[WORK TO COMPLETE] Search the data for "computer". Each line containing it is to be copied.
-------- SOURCE RECORDS
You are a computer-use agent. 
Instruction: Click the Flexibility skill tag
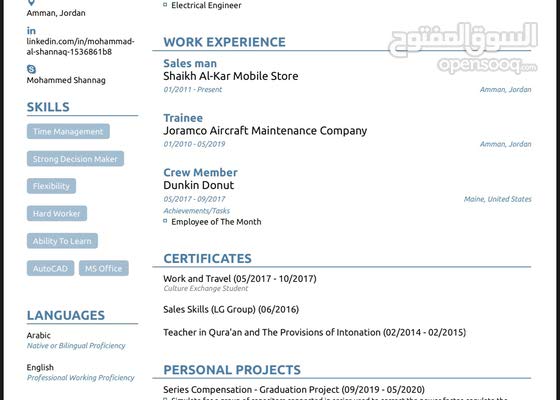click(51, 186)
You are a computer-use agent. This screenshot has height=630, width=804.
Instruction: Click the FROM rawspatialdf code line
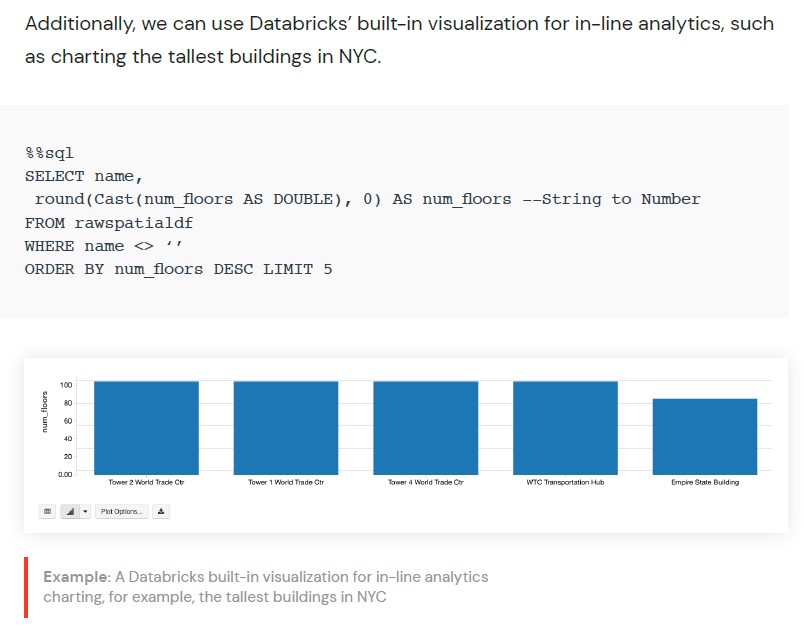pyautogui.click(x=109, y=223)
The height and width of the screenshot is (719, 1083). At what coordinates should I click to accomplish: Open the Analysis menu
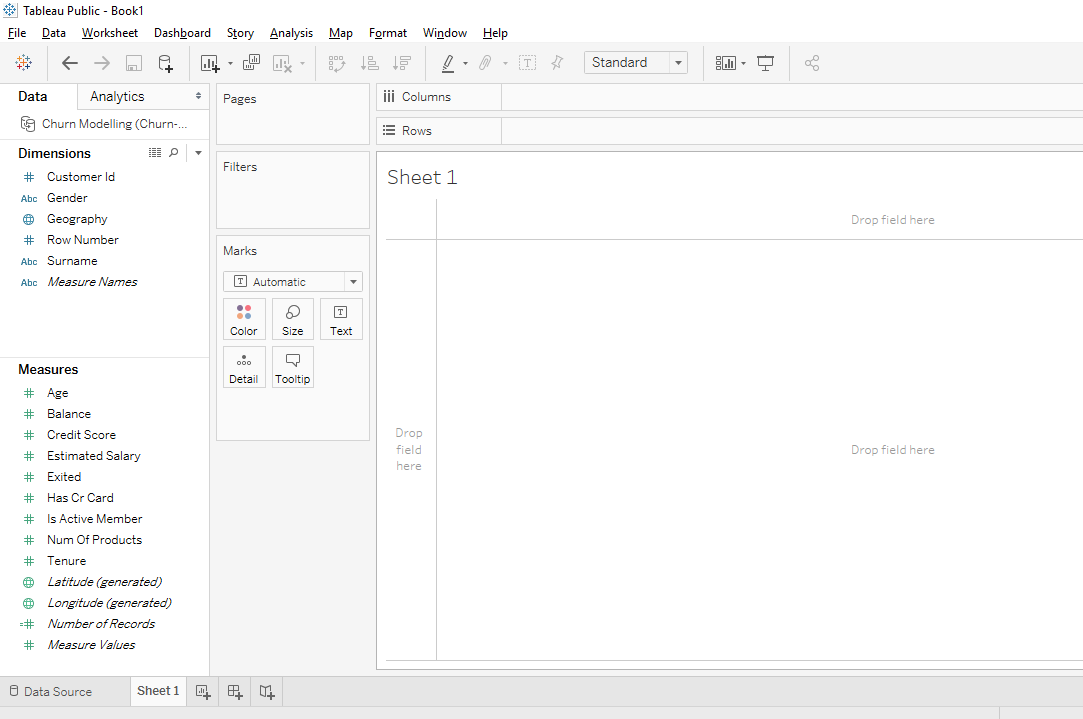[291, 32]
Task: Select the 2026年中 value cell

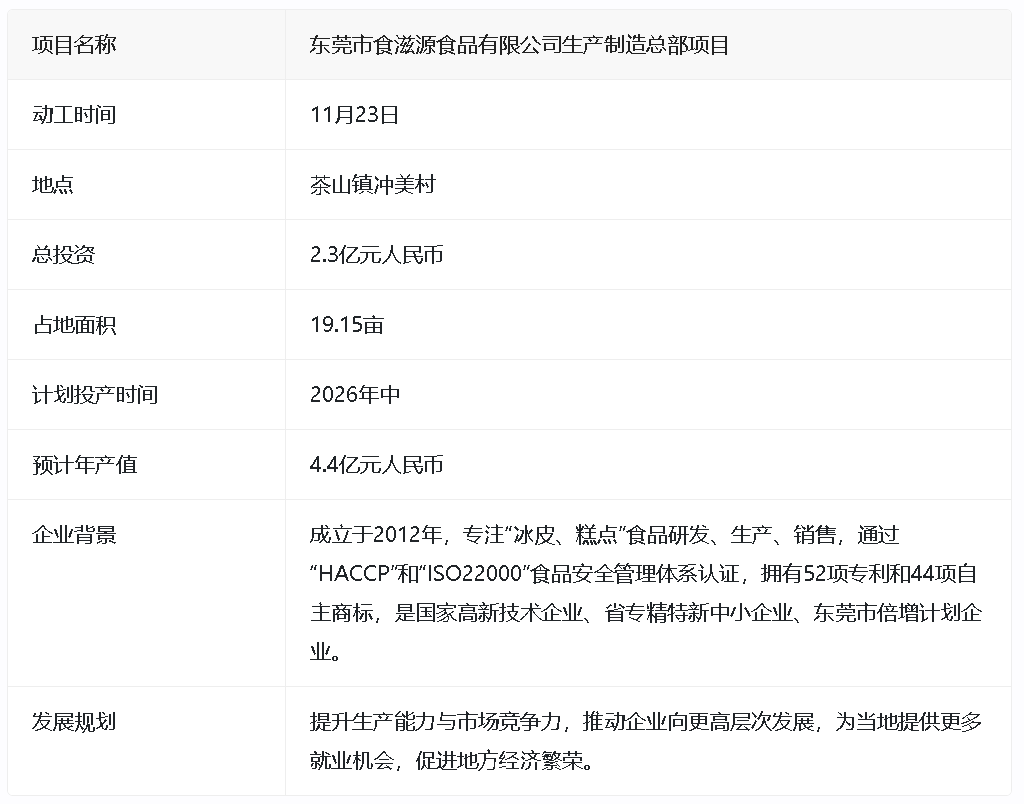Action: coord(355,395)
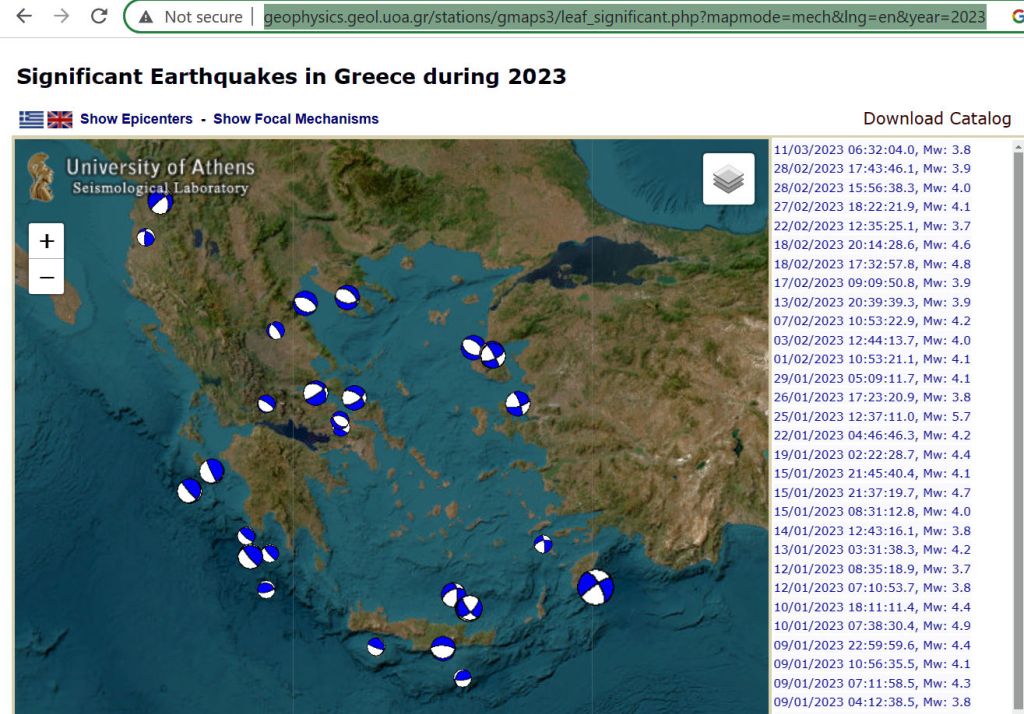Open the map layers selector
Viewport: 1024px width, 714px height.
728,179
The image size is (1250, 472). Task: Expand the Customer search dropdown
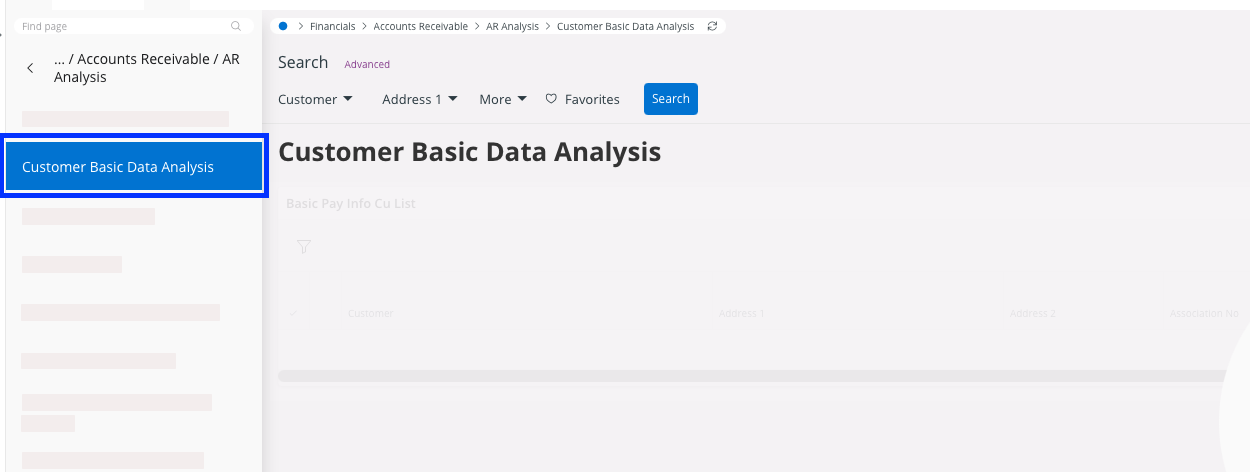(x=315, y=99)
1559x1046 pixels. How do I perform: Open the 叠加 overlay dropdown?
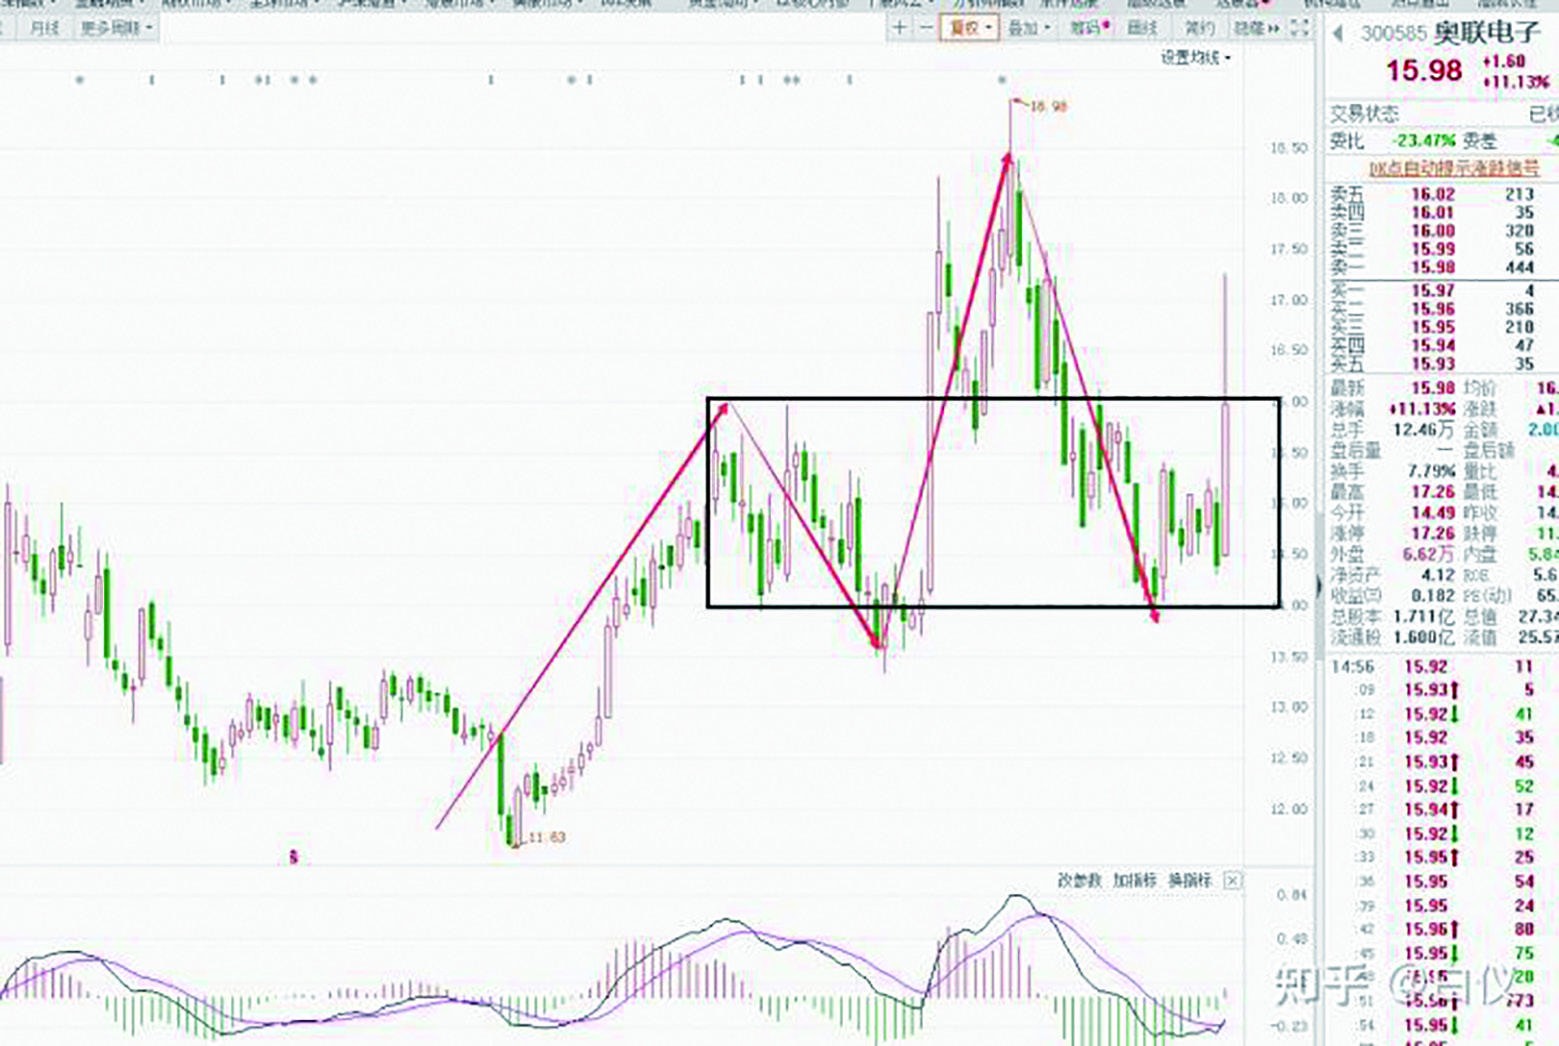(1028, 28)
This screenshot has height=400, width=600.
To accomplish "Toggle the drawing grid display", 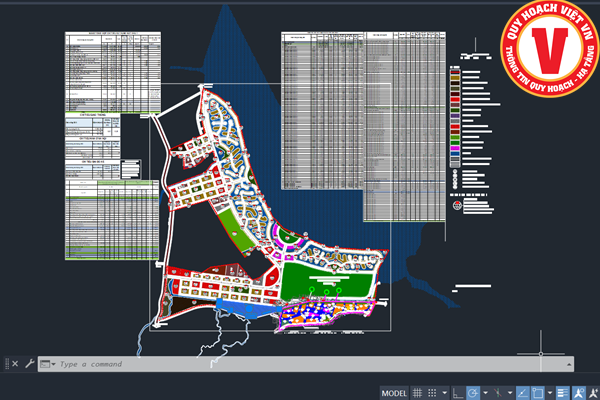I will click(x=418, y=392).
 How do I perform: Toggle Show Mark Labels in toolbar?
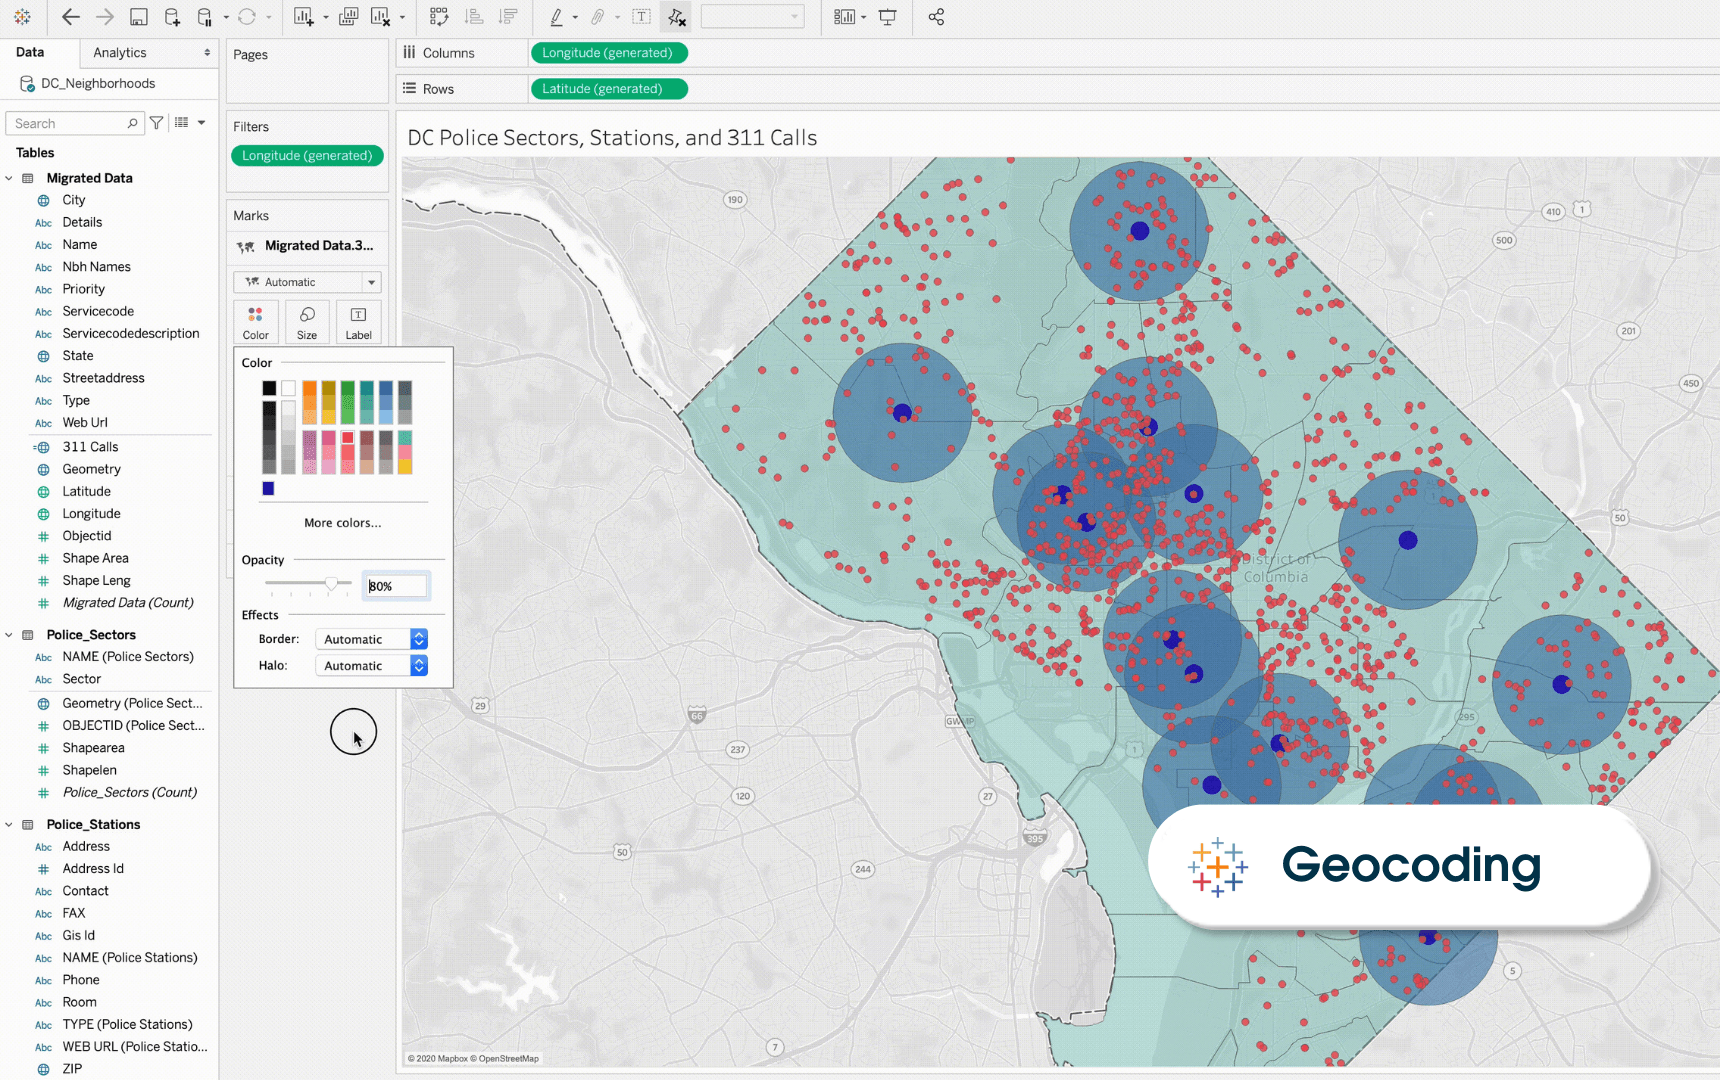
----------------
[ANSWER FOR THIS EXERCISE]
You are a computer-use agent. 
You are a computer-use agent. This screenshot has height=630, width=804.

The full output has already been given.